* _ИСХОДНЫЙ ОТРЫВОК_:
--

Мы, встречаясь, всегда вспоминали бакинскую юность, главным образом — смешное в ней, давно ушедшей.
А «испагуан» — это вот что. Как-то раз у меня на Красноармейской мы играли с Долей в «балду». Это, знаете, превосходная игра в слова. По очереди называли буквы, из которых складывается какое-либо слово, и надо находить такие буквы, чтобы слово заканчивалось на сопернике. Буквы можно приставлять и спереди, и сзади. И вот у нас получилось «испа». Теперь моя очередь называть букву, и кроме «н» никакой не было, чтобы получилось слово. Но, скажи я «н», Доля немедленно бросит «е» или «к», а «испанец» или «испанка» заканчивались на мне, и я проиграл. И тогда я сказал: «г».
— Испаг? — удивился Доля.
Он долго думал, но не нашел слово, которое я имел в виду, — и сдался. Я был обязан назвать слово, и я сказал:
— Испагуан.
— А что это такое?
— Ну, был такой динозавр.
— Был игуанодон, — сказал Доля, — а испагуана, по-моему, не было.
— Был, — сказал я, — и тот, и другой…
После окончания школы мы с Долей встречались редко, но каждый раз при встрече он вспоминал придуманного мной «испагуана», и мы хохотали…
С Долей всегда было весело. В цукасовской комнате стоял старый рояль. Когда-то, в молодые свои годы играла на нем Зинаида Ароновна, но после гибели на войне, в ополчении, мужа она ни разу не села к инструменту. «Бехштейн», казалось, умолк навсегда.

--

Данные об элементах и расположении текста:

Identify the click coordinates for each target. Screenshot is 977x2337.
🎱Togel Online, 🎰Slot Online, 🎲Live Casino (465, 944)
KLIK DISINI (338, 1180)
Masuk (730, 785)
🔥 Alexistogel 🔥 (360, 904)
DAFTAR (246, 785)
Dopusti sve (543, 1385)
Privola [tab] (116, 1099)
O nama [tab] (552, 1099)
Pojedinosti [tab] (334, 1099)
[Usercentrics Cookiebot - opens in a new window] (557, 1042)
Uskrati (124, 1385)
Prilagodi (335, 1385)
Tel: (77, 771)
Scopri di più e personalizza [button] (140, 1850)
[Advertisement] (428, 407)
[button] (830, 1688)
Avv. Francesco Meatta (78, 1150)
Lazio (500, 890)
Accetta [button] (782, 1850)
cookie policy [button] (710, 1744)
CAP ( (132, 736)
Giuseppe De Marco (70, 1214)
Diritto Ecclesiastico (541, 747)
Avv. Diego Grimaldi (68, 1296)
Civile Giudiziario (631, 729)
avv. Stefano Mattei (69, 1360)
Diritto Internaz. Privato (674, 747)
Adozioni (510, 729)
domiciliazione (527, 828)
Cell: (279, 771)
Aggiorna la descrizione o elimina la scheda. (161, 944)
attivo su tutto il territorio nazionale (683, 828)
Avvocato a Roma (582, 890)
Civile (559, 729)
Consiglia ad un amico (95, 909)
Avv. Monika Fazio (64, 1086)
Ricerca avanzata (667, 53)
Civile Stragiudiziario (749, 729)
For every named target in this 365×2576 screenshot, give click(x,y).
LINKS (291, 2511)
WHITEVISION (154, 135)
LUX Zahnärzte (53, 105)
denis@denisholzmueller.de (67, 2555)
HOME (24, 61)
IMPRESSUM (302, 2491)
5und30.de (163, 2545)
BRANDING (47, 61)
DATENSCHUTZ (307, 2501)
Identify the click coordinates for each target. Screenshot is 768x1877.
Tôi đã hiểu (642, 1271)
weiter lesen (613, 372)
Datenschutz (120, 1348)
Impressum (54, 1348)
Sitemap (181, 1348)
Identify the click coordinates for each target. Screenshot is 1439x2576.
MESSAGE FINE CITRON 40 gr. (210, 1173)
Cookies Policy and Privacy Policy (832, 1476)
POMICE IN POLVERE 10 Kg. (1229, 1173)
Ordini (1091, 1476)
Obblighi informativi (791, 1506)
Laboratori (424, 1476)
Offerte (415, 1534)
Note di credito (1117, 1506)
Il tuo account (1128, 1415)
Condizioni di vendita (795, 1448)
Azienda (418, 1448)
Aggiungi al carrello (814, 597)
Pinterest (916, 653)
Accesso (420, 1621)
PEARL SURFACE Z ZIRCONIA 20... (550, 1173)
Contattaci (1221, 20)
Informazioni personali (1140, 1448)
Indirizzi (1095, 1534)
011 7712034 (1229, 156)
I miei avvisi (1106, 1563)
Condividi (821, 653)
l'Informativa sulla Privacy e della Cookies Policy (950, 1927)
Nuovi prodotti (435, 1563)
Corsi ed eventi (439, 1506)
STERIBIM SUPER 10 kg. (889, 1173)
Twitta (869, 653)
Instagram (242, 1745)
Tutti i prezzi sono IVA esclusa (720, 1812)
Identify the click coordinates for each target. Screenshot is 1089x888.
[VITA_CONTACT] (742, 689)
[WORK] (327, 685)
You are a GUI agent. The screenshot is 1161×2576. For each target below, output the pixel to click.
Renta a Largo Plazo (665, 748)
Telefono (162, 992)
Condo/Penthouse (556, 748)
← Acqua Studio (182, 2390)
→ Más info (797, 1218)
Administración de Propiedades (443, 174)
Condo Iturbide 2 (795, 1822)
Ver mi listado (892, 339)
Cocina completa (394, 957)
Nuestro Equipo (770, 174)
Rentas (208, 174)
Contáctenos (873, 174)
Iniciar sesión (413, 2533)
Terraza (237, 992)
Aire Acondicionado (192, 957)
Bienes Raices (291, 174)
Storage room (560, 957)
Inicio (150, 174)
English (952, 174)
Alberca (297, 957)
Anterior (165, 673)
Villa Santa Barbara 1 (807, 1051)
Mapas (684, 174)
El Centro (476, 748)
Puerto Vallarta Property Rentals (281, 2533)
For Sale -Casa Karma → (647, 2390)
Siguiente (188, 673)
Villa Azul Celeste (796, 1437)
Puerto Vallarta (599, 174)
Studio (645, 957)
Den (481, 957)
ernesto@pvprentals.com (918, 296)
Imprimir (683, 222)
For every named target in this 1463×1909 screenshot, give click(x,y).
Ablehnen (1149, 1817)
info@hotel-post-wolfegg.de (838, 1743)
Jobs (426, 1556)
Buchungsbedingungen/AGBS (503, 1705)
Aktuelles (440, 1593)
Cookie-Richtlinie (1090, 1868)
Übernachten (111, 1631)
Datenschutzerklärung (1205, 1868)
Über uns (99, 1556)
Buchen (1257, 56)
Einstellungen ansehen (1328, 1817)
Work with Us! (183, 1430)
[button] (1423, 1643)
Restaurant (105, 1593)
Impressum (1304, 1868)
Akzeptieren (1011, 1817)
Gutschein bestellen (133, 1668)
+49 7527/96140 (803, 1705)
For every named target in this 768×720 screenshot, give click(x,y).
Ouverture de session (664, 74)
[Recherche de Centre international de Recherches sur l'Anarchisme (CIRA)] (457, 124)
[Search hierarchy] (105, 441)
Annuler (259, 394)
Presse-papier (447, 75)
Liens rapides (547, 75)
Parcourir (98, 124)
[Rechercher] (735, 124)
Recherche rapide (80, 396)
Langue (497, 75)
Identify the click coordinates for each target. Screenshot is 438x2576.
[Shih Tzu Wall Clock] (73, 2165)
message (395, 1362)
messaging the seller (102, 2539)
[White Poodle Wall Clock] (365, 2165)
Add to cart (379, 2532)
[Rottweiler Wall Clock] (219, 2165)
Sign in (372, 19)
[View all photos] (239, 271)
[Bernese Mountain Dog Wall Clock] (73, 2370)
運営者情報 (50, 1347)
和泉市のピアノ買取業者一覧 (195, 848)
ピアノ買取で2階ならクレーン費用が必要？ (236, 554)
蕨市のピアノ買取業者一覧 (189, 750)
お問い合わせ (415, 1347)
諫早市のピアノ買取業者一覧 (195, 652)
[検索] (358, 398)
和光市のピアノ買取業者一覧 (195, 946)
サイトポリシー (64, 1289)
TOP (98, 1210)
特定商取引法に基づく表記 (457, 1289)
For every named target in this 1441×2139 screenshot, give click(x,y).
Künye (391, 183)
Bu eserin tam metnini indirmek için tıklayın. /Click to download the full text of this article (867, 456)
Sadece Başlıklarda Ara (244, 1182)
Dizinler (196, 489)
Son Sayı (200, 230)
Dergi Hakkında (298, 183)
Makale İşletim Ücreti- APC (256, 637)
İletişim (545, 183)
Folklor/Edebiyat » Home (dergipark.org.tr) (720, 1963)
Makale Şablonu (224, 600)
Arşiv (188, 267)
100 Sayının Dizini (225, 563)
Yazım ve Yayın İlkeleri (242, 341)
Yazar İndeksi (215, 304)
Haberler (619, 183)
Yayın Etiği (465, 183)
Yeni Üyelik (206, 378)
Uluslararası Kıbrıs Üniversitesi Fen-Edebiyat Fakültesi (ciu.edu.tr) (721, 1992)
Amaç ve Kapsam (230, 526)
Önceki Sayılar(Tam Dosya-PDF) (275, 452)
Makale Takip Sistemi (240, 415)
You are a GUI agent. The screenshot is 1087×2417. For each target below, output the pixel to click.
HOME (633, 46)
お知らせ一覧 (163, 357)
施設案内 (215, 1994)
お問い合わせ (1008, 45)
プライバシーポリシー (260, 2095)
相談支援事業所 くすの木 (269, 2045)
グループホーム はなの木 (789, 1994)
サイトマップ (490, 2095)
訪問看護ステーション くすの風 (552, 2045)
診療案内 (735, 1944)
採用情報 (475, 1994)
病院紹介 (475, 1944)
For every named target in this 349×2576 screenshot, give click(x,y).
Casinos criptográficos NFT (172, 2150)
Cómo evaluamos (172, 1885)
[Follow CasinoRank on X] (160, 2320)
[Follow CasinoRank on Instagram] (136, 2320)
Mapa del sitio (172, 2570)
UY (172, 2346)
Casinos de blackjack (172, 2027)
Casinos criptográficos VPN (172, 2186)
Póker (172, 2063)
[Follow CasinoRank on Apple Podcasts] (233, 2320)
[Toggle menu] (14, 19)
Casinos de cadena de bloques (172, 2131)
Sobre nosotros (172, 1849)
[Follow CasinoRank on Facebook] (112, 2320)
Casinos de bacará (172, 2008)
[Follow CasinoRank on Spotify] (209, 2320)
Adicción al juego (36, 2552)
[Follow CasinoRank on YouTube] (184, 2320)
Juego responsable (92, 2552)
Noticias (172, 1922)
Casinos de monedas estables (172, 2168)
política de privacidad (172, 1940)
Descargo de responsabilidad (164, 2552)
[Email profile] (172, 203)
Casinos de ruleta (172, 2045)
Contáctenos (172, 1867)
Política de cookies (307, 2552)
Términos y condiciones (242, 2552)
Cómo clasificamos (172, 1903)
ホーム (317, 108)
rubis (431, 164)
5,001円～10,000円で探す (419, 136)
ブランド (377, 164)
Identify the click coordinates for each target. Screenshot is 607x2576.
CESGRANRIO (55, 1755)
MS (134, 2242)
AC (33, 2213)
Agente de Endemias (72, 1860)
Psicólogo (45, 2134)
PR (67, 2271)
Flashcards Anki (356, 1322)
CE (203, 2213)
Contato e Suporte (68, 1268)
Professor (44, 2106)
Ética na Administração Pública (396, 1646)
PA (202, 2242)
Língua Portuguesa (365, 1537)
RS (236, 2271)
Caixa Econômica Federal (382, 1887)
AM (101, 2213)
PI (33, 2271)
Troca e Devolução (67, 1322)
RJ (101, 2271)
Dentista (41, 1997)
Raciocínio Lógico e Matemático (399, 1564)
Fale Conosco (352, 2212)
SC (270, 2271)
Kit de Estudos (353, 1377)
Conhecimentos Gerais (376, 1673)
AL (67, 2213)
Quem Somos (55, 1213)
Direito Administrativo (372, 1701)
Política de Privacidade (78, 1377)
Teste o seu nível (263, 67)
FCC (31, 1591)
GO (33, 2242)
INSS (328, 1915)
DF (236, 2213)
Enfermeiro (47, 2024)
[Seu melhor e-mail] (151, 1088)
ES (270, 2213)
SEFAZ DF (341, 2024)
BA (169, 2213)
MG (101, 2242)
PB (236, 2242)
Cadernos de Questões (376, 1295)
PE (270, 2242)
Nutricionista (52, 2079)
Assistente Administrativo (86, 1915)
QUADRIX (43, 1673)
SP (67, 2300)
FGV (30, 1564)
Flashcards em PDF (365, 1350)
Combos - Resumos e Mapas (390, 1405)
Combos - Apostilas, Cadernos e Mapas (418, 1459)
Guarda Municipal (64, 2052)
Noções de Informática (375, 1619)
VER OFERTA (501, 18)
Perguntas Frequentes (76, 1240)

--

* _КРАТКОЕ ЗАДАНИЕ 1_: Какого динозавра назвал Доля, возразив, что испагуана, по его мнению, не было, согласно отрывку воспоминаний?
* _КРАТКОЕ ЗАДАНИЕ 2_: Процитируйте фрагмент отрывка воспоминаний, начиная со слов «Он долго думал, но» и заканчивая словами «по-моему, не было.».
При выполнении заданий опирайтесь исключительно на отрывок воспоминаний.

* _ПИСЬМЕННОЕ РЕШЕНИЕ 1_: Игуанодона.

* _ПИСЬМЕННОЕ РЕШЕНИЕ 2_:
Он долго думал, но не нашел слово, которое я имел в виду, — и сдался. Я был обязан назвать слово, и я сказал:
— Испагуан.
— А что это такое?
— Ну, был такой динозавр.
— Был игуанодон, — сказал Доля, — а испагуана, по-моему, не было.